These plays involve paradoxical events in which people sacrifice their lives for the king’s sake. Interestingly, women are given important roles in the playwrights. However, it is quite important to note that they play different roles throughout the stories.
Moreover, their stance in tough situations is significant in both cases. This paper will explore these playwrights with a view to establishing similarities and differences associated with the role of women. In addition, it will also explore use of these characters in developing the main themes.
Goldini’s mistress of the Inn
This story revolves around a young woman known as Mirandolina. Mirandolina is a beautiful woman whose father dies and leaves her an Inn as inheritance. In addition, the father proposes a suitor for her in the name of Fabricius. Fabricius is a waiter in the same Inn.
He acts modestly although with great interest in Mirandolina. Three other characters are introduced in the play as Marquis, Count and Cavalier. At first, only Marquis and Count are seen to admire Mirandolina. On the other hand, Cavalier is portrayed as a woman-hater. Marquis on the other hand, lives in poverty, although he is a noble. This is in complete contrast to Count who boasts of riches, which he uses to seduce Mirandolina.
The two men circle around Mirandolina as Fabricius watches closely with envy. Mirandolina on the other hand, only wants them to worship her with the aim of remaining single, as she hates men.
However, new twists are observed when she decides to seduce Cavalier in order to make him worship her. Cavalier ends up falling in love with her before she turns to marry Fabricius. Ultimately, the three men Marquis, Count and Cavalier decide to leave after realizing her deceit.
Voltaire’s Orphan of China
The play, Orphan of China is derived from a famous Chinese play, the orphan of Chao, which was written in thirteenth century. Its original version involved a war between Chao’s family and the conqueror who wanted to exterminate them. In the process, the emperor ordered Chao to kill himself, which he did. However, before that, he asked his wife to name their baby after him, in order to conserve his household.

**Provided material:**
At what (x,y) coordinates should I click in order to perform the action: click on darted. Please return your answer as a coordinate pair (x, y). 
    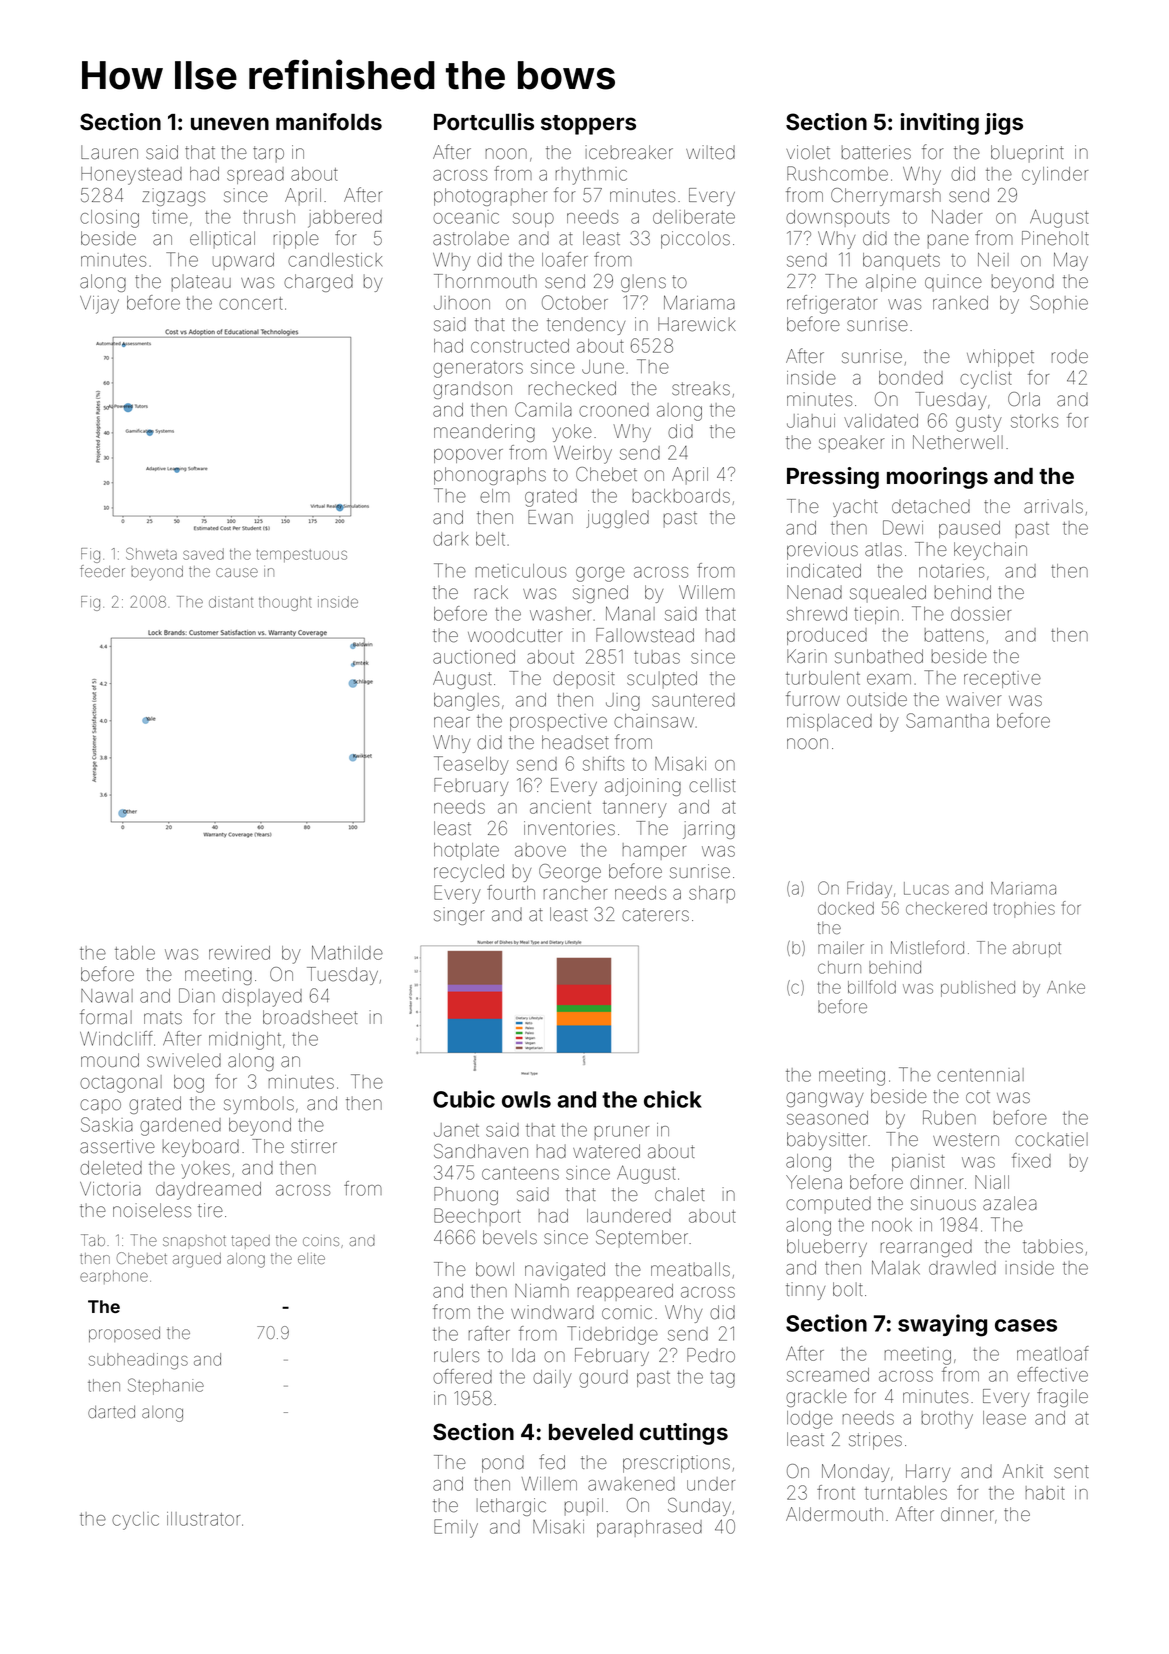
    Looking at the image, I should click on (111, 1412).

**Problem A:** In the essay on the two plays, whom does Mirandolina's father propose as her suitor?
**Problem B:** Write a continuation of the essay on the two plays, starting right after its final sentence.

**Written reply A:** Fabricius, a waiter at the same Inn.

**Written reply B:**
In the process, several people sacrificed their lives in order to keep the secret of the orphan’s escape from jail, where her mother had been confined. Of great concern is the fact that his mother sacrificed her life for a child she was not sure could survive. In Voltaire’s orphan of China, the King and his household are captured and killed except his youngest son.
Zamti promises to care for the child by saving him from further anguish. However, this could succeed without sacrificing their only son. This is mainly because the Conqueror, Genghis was in hot pursuit of this child.
Further twists are witnessed when the conqueror finds them before a decision is made on whether to kill their son. Interestingly, Zamti’s wife, Idame changes numerous things through her contact with the new Conqueror who ends up falling for her wit.
Use female character
Female characters are given important roles in both plays. This is evident in Mirandolina’s case where she is left with an Inn as her inheritance. In addition, she is embodied with beauty that appeals to all men within the Inn. She uses this to her advantage in order to continue her hatred for men.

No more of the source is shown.